Organisée par la Maison Caillebotte, pour la Ville de Yerres, sous le commissariat de Valérie Dupont- Aignan directrice du lieu, l’exposition « La nature n’est pas un décor » propose une traversée sensible et picturale du paysage.
L’exposition est née du désir de faire dialoguer des œuvres de Claude Monet, à l’occasion du centenaire de sa disparition avec celles d’artistes contemporains, déjà liés à la Maison Caillebotte pour y avoir exposé et aimé le lieu. Tous partagent une même exigence, peindre au plus près de la sensation, révéler les forces invisibles à l’œuvre dans la nature. Donner forme à ce qui échappe au regard immédiat.
De Claude Monet aux artistes contemporains, l’exposition réunit une soixantaine d’œuvres de Jacques Truphémus, Markus Lüpertz, Érik Desmazières, Malgorzata Paszko, Evi Keller, Charlotte de Maupeou, Ronan Barrot, Youcef Korichi
Assis au bord du bassin de son jardin à Giverny, Claude Monet découvre ce qui deviendra l’une des révolutions majeures de la peinture : le miracle des Nymphéas. Dans sa quête incessante de la lumière, il dissout progressivement les frontières de l’espace pictural.
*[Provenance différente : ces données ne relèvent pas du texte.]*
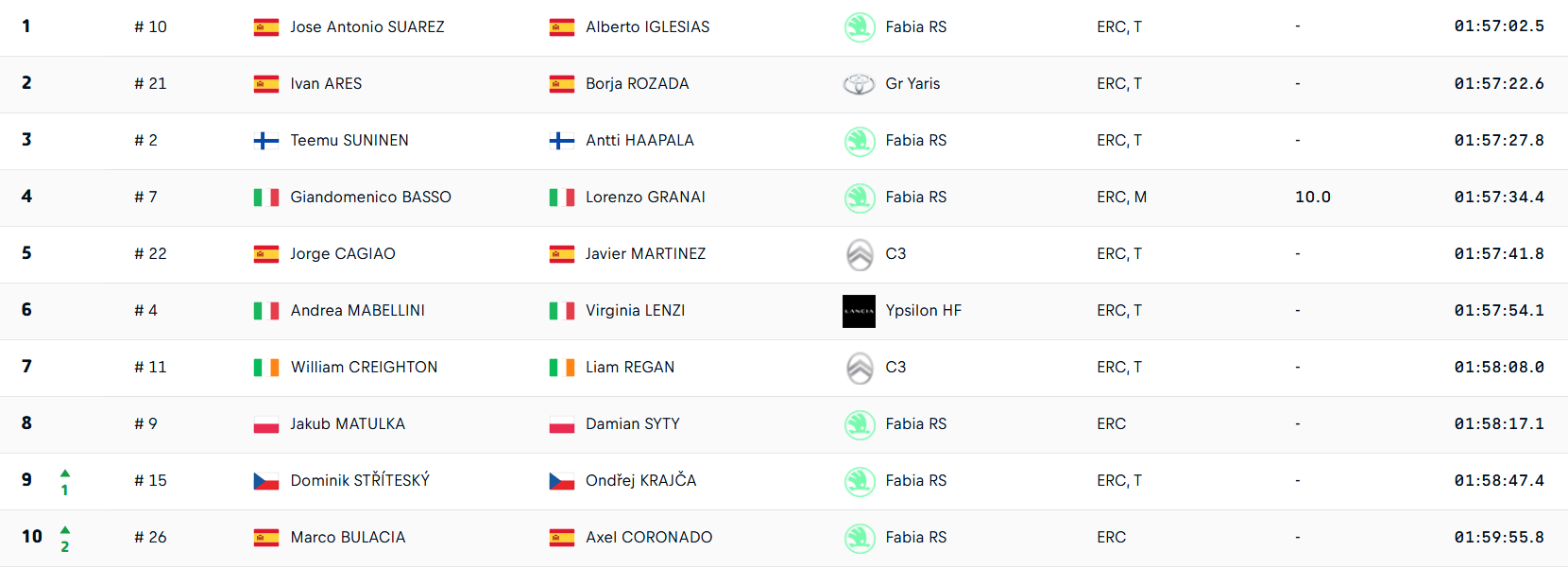The image size is (1568, 568).
Task: Click the Polish flag beside Jakub MATULKA
Action: (x=266, y=424)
La peinture n’est plus une « fenêtre » ouverte sur une scène, mais un espace immersif dans lequel le spectateur est invité à entrer. La distance entre l’œuvre et celui qui la regarde s’efface : les éléments naturels fusionnent, l’espace se fait enveloppant et sensoriel.
La peinture privilégie désormais l’expérience immédiate plutôt que la narration. Elle ne cherche plus à représenter le monde, mais à en restituer la vibration, la matière et la lumière. Par ce geste radical, Monet ouvre la voie à la peinture moderne et élargit considérablement le champ des possibles.
À travers une soixantaine d’œuvres, le parcours de l’exposition se déploie en neuf salles, chacune consacrée à un artiste contemporain répondant à sa manière aux questions ouvertes par Monet : que devient la peinture lorsque le paysage cesse d’être un motif pour devenir une expérience du regard ? Que devient la nature lorsqu’elle n’est plus un décor?
Le paysage y est entendu dans un sens large : il englobe campagnes, jardins et espaces naturels, sans exclure le paysage urbain, comme dans les œuvres d’Érik Desmazières.
Selon les effets recherchés – sensation, théâtralité, révélation ou méditation – dialoguent avec les Nymphéas de Monet les profondeurs telluriques d’Evi Keller, l’intimité lumineuse de Jacques Truphémus, la mémoire et la forme chez Markus Lüpertz, les atmosphères suspendues de Malgorzata Paszko, l’hyper-perception de Youcef Korichi, les paysages gravés d’Érik Desmazières loin du bruit du monde, la puissance de la couleur chez Charlotte de Maupeou ou encore la densité picturale de Ronan Barrot.
Sans filiation stylistique apparente, ces œuvres se répondent pourtant. Toutes partagent avec Monet une même liberté face à la nature et à sa représentation.